(Beginning of EXCERPT TO READ)

The Volvocaceae are a family of unicellular or colonial biflagellates, including the typical genus Volvox. The family was named by Ehrenberg in 1834, and is known in older classifications as the Volvocidae. All species are colonial and inhabit freshwater environments.

Description
The simplest of the Volvocaeans are ordered assemblies of cells, each similar to the related unicellular protist Chlamydomonas and embedded in a gelatinous matrix.  In the genus Gonium, for example, each individual organism is a flat plate consisting of 4 to 16 separate cells, each with two flagella.  Similarly, the genera Eudorina and Pandorina form hollow spheres, the former consisting of 16 cells, the latter of 32 to 64 cells.  In these genera each cell can reproduce a new organism by mitosis.

Other genera of Volvocaceans represent another principle of biological development as each organism develops differented cell types.  In Pleodorina and Volvox, most cells are somatic and only a few are reproductive.  In Pleodorina californica a colony normally has either 128 or 64 cells, of which those in the anterior region have only a somatic function, while those in the posterior region can reproduce; the ratio being 3:5.  In Volvox only very few cells are able to reproduce new individuals, and in some species of Volvox the reproductive cells are derived from cells looking and behaving like somatic cells.  In V. carteri, on the other hand, the division of labor is complete with reproductive cells being set aside during cell division, and they never assume somatic functions or develop functional flagella.

(End of EXCERPT TO READ)
(Beginning of EXTRACTED DATA)

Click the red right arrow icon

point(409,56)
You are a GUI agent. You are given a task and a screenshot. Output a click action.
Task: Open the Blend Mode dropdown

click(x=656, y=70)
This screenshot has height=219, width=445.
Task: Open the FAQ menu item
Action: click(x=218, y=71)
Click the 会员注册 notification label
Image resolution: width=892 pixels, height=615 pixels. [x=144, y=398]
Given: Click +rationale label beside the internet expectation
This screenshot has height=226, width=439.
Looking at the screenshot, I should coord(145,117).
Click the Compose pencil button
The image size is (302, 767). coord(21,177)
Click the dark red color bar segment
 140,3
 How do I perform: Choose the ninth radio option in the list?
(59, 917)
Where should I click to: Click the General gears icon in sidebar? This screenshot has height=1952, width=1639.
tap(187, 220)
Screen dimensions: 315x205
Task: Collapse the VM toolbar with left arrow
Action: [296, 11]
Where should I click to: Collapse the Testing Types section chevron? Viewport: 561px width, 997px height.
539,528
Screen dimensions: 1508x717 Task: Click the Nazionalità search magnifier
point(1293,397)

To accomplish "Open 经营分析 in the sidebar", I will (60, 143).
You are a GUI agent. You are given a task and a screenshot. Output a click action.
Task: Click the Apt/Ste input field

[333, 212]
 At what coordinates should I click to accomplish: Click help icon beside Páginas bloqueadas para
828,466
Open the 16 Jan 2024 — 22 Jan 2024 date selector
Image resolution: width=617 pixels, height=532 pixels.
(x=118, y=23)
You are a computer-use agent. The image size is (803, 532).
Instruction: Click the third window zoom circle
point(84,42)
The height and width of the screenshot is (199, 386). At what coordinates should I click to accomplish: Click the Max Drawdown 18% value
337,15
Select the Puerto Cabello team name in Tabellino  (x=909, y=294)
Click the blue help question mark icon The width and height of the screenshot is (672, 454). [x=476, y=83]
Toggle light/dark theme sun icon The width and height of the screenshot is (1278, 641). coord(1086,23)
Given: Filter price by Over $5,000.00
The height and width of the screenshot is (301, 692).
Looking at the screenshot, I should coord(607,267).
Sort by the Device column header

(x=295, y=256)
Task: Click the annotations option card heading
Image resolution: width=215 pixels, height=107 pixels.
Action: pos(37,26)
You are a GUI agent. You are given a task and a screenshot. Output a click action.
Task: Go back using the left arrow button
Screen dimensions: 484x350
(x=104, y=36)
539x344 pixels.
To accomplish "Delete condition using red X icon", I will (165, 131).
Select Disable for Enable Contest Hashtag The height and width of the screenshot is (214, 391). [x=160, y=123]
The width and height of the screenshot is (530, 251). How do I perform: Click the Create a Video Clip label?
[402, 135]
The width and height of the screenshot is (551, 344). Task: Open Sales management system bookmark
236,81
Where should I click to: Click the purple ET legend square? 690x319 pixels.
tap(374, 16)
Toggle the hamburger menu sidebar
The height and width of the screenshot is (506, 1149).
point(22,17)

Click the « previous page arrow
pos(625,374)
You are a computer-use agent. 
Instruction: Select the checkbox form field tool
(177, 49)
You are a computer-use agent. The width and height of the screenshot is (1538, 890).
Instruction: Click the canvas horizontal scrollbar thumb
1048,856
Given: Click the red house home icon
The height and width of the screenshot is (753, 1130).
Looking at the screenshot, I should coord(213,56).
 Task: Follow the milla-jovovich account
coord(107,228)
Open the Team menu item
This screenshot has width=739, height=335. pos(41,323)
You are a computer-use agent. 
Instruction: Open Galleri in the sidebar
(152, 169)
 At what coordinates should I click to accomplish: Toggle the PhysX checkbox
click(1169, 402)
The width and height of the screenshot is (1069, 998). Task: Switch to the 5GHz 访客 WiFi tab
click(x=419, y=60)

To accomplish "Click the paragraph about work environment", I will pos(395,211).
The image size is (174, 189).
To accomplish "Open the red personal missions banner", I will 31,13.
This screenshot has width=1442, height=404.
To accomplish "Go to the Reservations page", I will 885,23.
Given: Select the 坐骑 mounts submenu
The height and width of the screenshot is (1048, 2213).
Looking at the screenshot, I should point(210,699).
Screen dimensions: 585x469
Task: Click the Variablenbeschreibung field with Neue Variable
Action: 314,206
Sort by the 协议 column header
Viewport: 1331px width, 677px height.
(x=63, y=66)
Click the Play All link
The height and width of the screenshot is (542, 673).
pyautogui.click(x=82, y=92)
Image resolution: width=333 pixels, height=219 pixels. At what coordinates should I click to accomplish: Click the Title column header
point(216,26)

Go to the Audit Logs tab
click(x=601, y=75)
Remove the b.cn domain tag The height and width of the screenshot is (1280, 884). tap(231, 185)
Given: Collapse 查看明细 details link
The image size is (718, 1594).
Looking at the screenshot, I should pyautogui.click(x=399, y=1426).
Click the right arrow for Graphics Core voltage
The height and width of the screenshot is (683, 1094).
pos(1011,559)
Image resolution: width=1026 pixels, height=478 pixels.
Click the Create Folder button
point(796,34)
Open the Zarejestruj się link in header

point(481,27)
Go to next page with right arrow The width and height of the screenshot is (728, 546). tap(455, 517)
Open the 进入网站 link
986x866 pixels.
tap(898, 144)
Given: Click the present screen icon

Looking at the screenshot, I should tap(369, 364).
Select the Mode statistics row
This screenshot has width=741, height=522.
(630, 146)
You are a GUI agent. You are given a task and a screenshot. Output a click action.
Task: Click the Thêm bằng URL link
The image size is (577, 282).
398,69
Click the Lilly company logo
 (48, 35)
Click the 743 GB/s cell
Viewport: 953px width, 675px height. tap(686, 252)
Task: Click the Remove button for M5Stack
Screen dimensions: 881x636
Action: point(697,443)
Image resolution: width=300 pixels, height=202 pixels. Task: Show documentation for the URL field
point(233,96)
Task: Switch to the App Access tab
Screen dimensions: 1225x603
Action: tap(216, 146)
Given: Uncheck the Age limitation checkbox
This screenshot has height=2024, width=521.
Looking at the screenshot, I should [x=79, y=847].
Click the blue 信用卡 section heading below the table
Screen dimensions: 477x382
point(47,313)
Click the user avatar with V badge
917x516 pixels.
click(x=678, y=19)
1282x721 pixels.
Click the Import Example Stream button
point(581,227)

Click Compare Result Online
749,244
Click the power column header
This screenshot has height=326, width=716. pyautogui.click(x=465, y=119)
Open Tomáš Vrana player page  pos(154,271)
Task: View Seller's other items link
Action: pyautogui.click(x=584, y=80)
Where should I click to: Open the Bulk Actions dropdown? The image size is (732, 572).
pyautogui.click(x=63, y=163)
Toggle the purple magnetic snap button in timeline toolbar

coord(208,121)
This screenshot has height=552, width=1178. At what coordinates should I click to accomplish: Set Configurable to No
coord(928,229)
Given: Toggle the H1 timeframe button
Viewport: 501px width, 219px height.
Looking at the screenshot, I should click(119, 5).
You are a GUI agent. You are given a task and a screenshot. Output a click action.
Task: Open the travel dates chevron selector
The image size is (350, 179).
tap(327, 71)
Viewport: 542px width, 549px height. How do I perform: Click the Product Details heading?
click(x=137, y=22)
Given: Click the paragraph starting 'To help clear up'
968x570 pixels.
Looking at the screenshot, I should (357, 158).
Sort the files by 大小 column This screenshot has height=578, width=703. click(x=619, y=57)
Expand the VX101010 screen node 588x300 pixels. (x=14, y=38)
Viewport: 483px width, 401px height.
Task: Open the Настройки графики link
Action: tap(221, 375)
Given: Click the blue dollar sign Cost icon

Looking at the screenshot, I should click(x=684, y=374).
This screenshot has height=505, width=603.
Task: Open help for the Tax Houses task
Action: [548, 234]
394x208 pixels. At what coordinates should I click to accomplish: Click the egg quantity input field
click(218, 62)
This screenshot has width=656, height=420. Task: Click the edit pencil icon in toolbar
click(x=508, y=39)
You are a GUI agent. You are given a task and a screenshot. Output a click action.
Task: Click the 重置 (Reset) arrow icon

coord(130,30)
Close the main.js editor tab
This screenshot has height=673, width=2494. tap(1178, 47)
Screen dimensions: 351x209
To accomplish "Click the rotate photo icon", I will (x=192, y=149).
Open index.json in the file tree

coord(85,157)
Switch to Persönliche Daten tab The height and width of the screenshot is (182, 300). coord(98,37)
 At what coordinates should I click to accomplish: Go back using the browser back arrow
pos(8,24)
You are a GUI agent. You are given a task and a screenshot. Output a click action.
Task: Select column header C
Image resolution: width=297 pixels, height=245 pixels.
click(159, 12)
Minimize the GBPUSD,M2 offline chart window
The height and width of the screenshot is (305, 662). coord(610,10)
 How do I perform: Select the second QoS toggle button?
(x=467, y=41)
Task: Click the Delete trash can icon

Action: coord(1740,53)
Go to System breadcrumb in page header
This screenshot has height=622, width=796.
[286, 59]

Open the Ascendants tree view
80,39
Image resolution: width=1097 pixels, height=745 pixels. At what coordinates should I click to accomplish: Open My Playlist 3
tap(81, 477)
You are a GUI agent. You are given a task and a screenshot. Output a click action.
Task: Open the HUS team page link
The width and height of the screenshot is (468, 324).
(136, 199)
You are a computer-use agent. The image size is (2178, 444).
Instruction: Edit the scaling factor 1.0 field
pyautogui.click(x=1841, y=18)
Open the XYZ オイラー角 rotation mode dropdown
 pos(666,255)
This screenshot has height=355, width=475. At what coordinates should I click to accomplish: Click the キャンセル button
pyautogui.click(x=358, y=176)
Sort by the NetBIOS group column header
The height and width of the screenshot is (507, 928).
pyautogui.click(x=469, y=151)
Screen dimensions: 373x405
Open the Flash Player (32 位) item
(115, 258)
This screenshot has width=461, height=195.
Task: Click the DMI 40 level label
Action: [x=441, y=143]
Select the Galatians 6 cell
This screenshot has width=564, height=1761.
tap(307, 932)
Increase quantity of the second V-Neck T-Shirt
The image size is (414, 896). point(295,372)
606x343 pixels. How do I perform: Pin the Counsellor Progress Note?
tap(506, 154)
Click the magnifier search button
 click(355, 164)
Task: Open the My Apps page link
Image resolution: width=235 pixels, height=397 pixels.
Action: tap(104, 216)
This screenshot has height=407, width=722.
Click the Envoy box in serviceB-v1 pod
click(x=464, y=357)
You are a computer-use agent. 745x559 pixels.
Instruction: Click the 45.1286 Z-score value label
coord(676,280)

(End of EXTRACTED DATA)

Write the next part of the passage on the Volvocaceae, picking up right after its final sentence. The entries have no connection to the passage on the Volvocaceae.

Thus, the simplest Volvocaceans are colonial organisms but others are truly multicellular organisms. Larger volvocaceans have evolved a specialized form of heterogamy called oogamy, the production of small motile sperm by one mating type and relatively larger immotile eggs by another.  Among the Volvocaceans are thus the simplest organisms with distinguishable male and female members.  In all Volvocaceans, the fertilization reaction results in the production of a dormant diploid zygote (zygospore) capable of surviving in harsh environments. Once conditions have improved the zygospore germinates and undergoes meiosis to produce haploid offspring of both mating types.

Colony inversion

Colony inversion during development is a special characteristic of this order that results in new colonies having their flagella facing outwards.  During this process reproductive cells first undergo successive cell divisions to form a concave-to-cup-shaped embryo or plakea composed of a single cell layer. Immediately after, the cell layer is inside out compared with the adult configuration—the apical ends of the embryo protoplasts from which flagella are formed, are oriented toward the interior of the plakea. Then the embryo undergoes inversion, during which the cell layer inverts to form a spheroidal daughter colony with the apical ends and flagella of daughter protoplasts positioned outside. This process enables appropriate locomotion of spheroidal colonies of the Volvocaceae. The mechanism of inversion has been investigated extensively at the cellular and molecular levels using a model species, Volvox carteri.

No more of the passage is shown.